WHAT IS BEING ASKED: Please return only the lines from the one holding "Image resolution: width=725, height=2576." through the one holding "DEI (141, 2447)", exactly as they appear in the records below, both ends included.
-=-=-
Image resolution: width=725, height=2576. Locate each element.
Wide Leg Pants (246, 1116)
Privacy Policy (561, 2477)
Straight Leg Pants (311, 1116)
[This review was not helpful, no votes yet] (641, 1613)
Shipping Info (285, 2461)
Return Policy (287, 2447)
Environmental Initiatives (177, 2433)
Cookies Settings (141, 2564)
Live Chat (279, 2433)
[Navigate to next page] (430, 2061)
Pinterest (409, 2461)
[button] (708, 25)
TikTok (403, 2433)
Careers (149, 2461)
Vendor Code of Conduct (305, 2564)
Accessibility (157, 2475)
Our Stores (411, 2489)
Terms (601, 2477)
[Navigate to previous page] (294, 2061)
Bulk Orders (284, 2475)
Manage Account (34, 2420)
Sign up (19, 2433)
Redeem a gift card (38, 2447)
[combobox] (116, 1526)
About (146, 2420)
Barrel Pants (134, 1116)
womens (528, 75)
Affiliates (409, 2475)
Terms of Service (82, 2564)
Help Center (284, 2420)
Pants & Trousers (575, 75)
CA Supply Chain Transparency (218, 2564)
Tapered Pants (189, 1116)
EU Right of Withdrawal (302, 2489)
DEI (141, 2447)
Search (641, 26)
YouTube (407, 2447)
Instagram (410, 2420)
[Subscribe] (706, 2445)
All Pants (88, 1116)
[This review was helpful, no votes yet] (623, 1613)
-=-=-
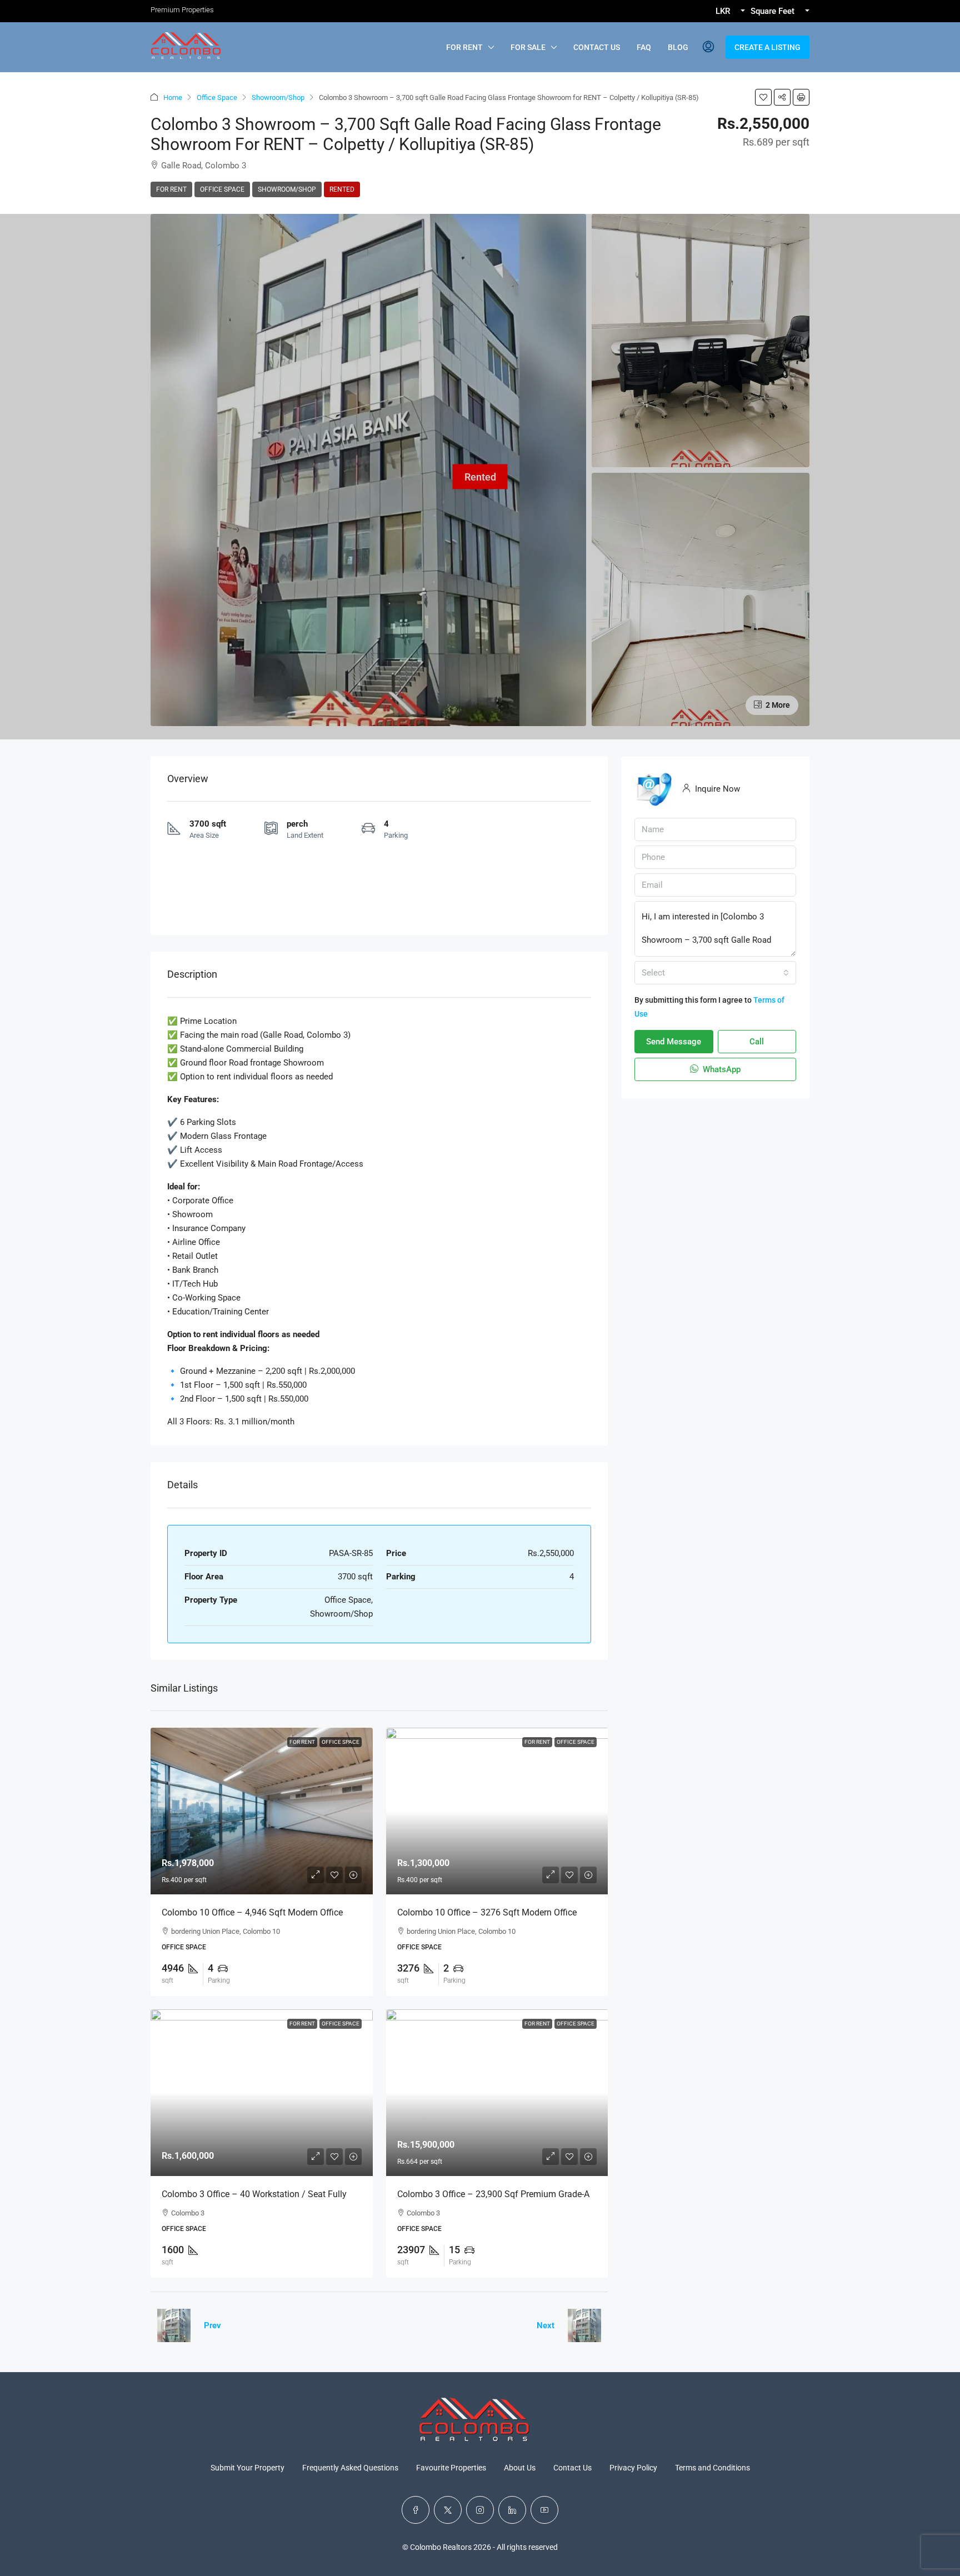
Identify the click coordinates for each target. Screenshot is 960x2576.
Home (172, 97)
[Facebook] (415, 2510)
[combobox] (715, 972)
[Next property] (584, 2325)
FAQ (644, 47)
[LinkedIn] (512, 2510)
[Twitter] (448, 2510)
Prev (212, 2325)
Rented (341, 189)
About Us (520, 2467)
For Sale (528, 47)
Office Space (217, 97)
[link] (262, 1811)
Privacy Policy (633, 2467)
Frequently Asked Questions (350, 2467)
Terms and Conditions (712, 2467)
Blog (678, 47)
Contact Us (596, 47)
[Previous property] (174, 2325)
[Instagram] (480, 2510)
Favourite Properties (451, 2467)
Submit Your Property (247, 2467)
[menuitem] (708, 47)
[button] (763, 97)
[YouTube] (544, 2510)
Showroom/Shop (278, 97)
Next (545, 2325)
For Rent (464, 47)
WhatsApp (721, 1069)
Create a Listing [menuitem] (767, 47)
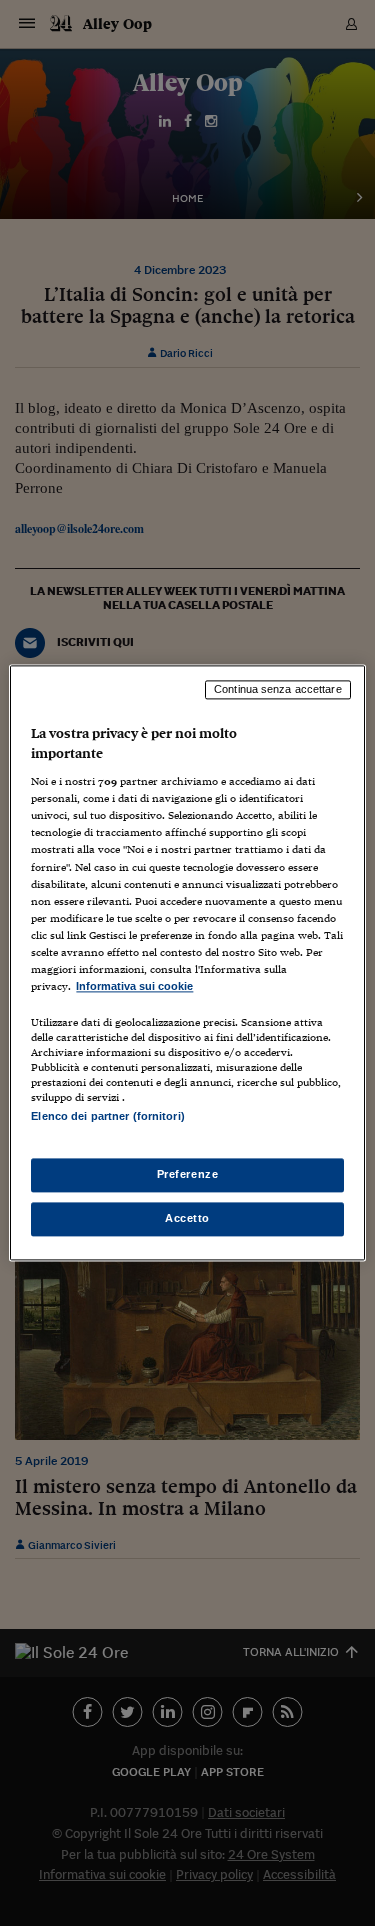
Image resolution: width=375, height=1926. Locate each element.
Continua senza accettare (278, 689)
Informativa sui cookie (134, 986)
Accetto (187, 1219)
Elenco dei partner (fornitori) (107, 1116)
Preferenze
-=-=-
WRITTEN REPLY:
Image resolution: width=725, height=2576. Locate each element.
Wide Leg Pants (246, 1116)
Privacy Policy (561, 2477)
Straight Leg Pants (311, 1116)
[This review was not helpful, no votes yet] (641, 1613)
Shipping Info (285, 2461)
Return Policy (287, 2447)
Environmental Initiatives (177, 2433)
Cookies Settings (141, 2564)
Live Chat (279, 2433)
[Navigate to next page] (430, 2061)
Pinterest (409, 2461)
[button] (708, 25)
TikTok (403, 2433)
Careers (149, 2461)
Vendor Code of Conduct (305, 2564)
Accessibility (157, 2475)
Our Stores (411, 2489)
Terms (601, 2477)
[Navigate to previous page] (294, 2061)
Bulk Orders (284, 2475)
Manage Account (34, 2420)
Sign up (19, 2433)
Redeem a gift card (38, 2447)
[combobox] (116, 1526)
About (146, 2420)
Barrel Pants (134, 1116)
womens (528, 75)
Affiliates (409, 2475)
Terms of Service (82, 2564)
Help Center (284, 2420)
Pants & Trousers (575, 75)
CA Supply Chain Transparency (218, 2564)
Tapered Pants (189, 1116)
EU Right of Withdrawal (302, 2489)
DEI (141, 2447)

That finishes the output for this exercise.